JAY — Witness testimony wrapped up on Wednesday in a lawsuit brought by Delaware County residents against the Oklahoma Water Resource Board that is seeking an injunction to prevent the water board from issuing any more short-term groundwater permits to a nearby poultry farm.

Attorneys for OWRB, the poultry farm and the plaintiffs must now submit to the court their respective proposed findings of fact and conclusions of law to Delaware County District Judge Barry Denney by Dec. 11 before the court rules on the requested preliminary injunction. An administrative hearing by OWRB on an application for a long-term groundwater permit for the same poultry farm that is also being challenged by the plaintiffs is also scheduled for Nov. 22.

Delaware County residents Louanna Cochran, Andrea Cochran, Gerald Cochran, William Cochran, Melissa Foreman, Suzanne Maupin and Viola Powell filed suit against the OWRB in March. The poultry farm’s owners, Chau Tran and Donna Nguyen, were later added to the suit as interested parties.

The lawsuit comes after a significant increase in poultry operations in eastern Oklahoma — especially in Delaware County — beginning in late 2017 after Simmons Foods announced its plans to build a new poultry processing facility in Gentry, Ark. Residents who live near the new poultry farms have reported decreased water well levels, air and water pollution, and said they were given little to no notice that the chicken farms were moving in.

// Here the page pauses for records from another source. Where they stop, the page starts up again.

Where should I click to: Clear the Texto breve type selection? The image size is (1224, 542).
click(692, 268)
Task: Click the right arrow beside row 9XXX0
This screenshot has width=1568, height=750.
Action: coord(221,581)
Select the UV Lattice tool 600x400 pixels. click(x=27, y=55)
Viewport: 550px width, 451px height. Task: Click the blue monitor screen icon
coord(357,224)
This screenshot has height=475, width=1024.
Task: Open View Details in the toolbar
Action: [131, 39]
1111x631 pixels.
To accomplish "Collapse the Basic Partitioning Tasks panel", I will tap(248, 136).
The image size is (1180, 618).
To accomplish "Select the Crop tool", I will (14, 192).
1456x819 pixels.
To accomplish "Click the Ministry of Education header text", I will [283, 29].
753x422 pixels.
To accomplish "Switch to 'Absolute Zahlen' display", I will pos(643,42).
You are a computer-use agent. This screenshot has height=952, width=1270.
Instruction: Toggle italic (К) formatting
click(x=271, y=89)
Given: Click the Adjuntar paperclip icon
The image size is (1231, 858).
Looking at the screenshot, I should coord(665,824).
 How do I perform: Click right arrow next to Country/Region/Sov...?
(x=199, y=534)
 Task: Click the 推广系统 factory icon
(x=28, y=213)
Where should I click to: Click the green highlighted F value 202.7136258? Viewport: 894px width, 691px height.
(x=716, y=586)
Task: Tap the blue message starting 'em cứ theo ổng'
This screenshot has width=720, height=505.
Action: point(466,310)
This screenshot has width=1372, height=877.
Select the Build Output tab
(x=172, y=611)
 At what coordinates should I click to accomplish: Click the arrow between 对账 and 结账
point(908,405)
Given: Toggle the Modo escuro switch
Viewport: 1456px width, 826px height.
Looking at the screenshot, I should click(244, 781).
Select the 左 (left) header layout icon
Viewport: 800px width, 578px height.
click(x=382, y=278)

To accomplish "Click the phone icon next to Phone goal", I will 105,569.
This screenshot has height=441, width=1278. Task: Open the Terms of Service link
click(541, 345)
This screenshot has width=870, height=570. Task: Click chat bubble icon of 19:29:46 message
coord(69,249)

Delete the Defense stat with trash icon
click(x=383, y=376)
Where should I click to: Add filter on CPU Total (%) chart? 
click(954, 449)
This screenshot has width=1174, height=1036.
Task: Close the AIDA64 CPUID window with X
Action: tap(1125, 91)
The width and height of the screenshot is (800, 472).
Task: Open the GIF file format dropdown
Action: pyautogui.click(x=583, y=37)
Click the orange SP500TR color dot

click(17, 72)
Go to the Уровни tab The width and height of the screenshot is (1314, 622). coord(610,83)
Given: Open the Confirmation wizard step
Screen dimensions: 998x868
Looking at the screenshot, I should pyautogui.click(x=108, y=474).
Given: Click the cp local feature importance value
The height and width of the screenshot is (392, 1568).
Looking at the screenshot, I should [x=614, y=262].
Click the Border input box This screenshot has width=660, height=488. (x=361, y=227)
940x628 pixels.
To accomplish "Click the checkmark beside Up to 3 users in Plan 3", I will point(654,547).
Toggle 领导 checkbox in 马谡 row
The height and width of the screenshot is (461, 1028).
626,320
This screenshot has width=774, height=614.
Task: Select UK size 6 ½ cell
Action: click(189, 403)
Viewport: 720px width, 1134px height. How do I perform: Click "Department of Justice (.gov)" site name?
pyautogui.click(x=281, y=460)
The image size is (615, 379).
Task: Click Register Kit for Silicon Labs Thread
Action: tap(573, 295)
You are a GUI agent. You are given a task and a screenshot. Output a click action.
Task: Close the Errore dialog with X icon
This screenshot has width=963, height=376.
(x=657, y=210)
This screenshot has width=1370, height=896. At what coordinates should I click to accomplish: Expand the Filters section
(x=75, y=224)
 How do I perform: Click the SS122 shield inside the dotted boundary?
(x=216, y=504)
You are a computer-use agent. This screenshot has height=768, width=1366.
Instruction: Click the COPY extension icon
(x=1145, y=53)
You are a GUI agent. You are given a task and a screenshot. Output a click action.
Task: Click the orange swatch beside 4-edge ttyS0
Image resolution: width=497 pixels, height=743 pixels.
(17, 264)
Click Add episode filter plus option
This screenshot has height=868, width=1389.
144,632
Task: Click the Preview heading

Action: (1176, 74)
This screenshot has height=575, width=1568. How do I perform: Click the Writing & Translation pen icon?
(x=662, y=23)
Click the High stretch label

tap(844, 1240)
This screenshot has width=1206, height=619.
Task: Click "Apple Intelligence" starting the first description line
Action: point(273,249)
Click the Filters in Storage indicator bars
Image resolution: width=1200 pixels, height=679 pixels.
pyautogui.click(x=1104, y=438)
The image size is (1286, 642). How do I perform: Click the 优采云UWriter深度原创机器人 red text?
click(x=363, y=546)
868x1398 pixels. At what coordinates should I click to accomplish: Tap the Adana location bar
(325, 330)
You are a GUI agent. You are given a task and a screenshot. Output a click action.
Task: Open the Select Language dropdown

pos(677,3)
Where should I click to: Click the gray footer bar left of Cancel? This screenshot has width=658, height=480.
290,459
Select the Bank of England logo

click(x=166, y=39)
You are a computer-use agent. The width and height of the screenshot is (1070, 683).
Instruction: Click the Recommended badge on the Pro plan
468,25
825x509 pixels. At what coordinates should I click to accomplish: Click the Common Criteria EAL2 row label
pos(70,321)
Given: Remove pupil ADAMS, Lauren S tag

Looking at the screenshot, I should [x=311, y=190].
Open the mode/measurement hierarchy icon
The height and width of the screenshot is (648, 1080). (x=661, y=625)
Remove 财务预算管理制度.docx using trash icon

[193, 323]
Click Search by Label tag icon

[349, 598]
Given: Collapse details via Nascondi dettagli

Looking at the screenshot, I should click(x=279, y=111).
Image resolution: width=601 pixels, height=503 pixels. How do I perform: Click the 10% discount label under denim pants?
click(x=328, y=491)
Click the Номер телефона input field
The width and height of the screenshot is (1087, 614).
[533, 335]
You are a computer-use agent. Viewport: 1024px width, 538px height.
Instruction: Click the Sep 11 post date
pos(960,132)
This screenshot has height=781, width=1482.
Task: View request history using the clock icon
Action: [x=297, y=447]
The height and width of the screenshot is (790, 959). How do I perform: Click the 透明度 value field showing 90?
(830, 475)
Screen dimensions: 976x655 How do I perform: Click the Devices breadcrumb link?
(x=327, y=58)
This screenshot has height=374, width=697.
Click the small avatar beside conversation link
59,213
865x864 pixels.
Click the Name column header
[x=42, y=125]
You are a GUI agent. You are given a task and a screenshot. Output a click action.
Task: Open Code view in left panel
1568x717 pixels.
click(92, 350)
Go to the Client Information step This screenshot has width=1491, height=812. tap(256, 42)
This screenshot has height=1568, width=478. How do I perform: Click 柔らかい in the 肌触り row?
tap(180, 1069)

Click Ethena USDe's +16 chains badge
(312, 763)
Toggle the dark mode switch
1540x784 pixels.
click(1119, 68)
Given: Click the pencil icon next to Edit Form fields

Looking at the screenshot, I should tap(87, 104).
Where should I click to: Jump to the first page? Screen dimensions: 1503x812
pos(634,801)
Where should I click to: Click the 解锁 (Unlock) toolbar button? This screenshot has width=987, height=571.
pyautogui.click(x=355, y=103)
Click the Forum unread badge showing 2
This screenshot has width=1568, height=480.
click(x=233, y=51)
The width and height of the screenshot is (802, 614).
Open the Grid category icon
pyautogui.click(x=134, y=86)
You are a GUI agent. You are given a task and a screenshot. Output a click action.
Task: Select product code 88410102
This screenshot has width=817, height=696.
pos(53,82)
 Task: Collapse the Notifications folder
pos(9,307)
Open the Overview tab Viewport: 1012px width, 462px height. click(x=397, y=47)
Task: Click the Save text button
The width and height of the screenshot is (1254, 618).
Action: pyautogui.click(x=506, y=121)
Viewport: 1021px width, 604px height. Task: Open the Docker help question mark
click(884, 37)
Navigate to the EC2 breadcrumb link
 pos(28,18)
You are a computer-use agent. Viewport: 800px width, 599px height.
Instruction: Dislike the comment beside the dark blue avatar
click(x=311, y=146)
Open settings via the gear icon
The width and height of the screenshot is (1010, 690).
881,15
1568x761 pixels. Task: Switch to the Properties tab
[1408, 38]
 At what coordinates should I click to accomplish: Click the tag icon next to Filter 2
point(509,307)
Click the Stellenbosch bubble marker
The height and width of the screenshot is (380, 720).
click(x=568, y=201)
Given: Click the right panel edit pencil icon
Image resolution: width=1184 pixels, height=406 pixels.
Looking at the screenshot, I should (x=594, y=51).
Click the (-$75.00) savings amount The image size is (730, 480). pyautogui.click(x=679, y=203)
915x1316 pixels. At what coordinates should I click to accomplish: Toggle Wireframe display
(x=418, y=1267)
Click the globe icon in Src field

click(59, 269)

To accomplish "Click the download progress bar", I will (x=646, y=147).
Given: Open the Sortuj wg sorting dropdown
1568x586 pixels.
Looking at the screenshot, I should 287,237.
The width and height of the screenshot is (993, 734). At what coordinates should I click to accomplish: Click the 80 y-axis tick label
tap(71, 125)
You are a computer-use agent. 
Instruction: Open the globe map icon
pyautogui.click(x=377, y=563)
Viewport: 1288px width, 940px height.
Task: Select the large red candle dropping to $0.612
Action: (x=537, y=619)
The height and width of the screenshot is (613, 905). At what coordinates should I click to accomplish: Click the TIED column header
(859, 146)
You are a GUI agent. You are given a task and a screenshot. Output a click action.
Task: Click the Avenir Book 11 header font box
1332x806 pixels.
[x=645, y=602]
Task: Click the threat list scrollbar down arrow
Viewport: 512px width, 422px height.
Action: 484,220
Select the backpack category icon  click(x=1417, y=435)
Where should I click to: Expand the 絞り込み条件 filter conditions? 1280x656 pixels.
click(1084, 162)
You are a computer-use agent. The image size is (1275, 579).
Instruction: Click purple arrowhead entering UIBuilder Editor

In 2018, the poultry farm Blossom Farms, a Simmons contractor for broiler chickens, moved in across the road from Louanna Cochran’s rural Delaware County home. Cochran said that runoff from the poultry farm was flowing onto her property and into a nearby creek. Under their contract with Simmons Foods, Tran and Nguyen are required to have two water sources for chickens at their poultry operation.

The lawsuit seeks a declaratory judgement against the OWRB’s issuance of administrative short-term 90-day permits for the withdrawal of groundwater while a protested long-term groundwater applications are under consideration, against the issuance of temporary groundwater permits after a protest against one has been filed and against the serial issuance of the 90-day temporary permits for long-term water use.

Two main legal questions have delayed OWRB hearing the long-term ground permit application from the poultry operation — whether or not the poultry farming operations will pollute and thereby waste groundwater or stream water and whether or not the board’s issuance of 90-day provisional temporary permits to the applicant require notifying and allowing a right to protest the application by surrounding landowners.

The poultry farm involved in the suit, the Simmons Foods broiler chicken contractor Blossom Farms, filed an application for a long-term groundwater permit in late 2017, but has been granted five separate temporary 90-day groundwater permits since mid-2018.

Unlike the long-term permits, the granting of temporary permits is decided by OWRB’s director rather than the full water board. The process also does not allow for protests against the short term permit application and does not require notification of neighbors that an application has been filed or a permit granted.

Most of Wednesday’s testimony came from Kent Wilkins, chief of OWRB’s planning and management division, who was called to testify by OWRB Assistant General Counsel Jonathan Allen.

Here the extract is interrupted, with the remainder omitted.